Sepekan kemudian, pada 23 Agustus 2025, korban meninggal dunia diduga akibat luka-luka yang didapat dari penganiayaan tersebut.

Keluarga GS mengungkapkan, mereka merasa sangat kehilangan dan kecewa karena proses penegakan hukum yang seharusnya melindungi hak warga justru berbalik menjadi kekerasan.

Karena itu, mereka menuntut keadilan dan transparansi penuh dari aparat terkait. Pihak keluarga juga mengajukan laporan resmi kepada aparat penegak hukum agar kasus ini diusut tuntas dan pelaku mendapatkan hukuman sesuai ketentuan hukum.

Penegasan dari TNI AL bahwa mereka tidak menutup-nutupi dan akan memberikan ruang seluas-luasnya bagi proses penyidikan menjadi harapan besar agar keadilan benar-benar ditegakkan.

“Kami berkomitmen menjaga integritas dan profesionalisme prajurit TNI AL, serta memastikan tidak ada tindakan kekerasan yang merugikan masyarakat,” tegas Tunggul.

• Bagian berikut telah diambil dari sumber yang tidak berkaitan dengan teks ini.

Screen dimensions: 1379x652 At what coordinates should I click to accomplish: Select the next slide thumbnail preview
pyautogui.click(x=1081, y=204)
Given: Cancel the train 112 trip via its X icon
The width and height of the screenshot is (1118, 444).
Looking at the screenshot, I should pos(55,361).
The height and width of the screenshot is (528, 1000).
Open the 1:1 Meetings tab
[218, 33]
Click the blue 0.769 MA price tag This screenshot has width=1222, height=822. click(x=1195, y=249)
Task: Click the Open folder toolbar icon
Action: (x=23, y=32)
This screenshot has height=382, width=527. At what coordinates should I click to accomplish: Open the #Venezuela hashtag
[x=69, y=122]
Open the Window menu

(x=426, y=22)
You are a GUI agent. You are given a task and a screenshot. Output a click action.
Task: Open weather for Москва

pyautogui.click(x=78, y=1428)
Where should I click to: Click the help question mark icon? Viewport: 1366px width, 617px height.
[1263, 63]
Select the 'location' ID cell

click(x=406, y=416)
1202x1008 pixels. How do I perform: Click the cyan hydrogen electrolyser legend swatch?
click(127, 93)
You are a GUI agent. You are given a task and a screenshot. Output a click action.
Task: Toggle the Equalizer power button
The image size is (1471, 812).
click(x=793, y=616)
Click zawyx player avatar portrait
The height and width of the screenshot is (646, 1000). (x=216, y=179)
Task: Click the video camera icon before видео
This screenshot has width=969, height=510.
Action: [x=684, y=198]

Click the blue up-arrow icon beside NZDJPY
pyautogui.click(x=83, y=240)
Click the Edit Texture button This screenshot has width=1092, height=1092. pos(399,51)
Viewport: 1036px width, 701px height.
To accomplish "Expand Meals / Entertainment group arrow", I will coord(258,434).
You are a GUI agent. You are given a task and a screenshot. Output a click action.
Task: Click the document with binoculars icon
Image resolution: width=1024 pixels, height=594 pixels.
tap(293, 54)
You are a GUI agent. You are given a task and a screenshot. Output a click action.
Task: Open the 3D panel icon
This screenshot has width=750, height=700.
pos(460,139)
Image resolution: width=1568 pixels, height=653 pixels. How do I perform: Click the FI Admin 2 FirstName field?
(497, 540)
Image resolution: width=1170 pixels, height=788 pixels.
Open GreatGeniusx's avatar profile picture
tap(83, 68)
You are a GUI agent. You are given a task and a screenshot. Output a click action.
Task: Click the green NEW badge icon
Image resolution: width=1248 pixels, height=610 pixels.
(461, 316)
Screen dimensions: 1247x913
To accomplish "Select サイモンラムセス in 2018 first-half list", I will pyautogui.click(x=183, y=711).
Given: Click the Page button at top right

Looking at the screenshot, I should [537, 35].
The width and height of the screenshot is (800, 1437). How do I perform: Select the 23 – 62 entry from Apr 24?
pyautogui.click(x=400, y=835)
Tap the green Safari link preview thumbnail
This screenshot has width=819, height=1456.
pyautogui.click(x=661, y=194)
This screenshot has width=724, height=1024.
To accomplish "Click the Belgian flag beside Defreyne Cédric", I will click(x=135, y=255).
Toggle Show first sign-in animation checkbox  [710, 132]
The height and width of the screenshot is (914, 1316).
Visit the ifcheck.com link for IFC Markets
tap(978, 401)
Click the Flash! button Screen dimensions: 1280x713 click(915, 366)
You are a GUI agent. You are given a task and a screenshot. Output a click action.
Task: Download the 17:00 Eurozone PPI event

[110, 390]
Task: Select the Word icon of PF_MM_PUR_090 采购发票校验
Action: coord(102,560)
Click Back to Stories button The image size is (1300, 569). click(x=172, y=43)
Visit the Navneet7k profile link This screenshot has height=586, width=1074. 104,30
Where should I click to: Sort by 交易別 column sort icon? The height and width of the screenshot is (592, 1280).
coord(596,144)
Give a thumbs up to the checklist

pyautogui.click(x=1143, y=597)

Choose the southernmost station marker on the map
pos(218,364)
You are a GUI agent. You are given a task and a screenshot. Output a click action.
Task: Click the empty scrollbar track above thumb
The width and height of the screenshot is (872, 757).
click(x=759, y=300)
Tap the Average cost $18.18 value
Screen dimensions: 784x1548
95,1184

Kasus ini juga menimbulkan kekhawatiran akan potensi pelanggaran hak asasi manusia oleh aparat militer yang harusnya melindungi rakyat.

Oleh karena itu, berbagai elemen masyarakat dan organisasi hak asasi manusia menyerukan pengawasan ketat terhadap proses hukum dan penegakan keadilan.

Banyak pihak berharap bahwa insiden ini menjadi pelajaran penting agar kedepannya aparat penegak hukum, termasuk TNI AL, lebih berhati-hati dan menjaga etika dalam menjalankan tugas.

Seiring berjalannya waktu, diharapkan hasil penyelidikan ini mampu mengungkap fakta sebenarnya dan memberikan kepastian hukum bagi keluarga korban serta masyarakat luas.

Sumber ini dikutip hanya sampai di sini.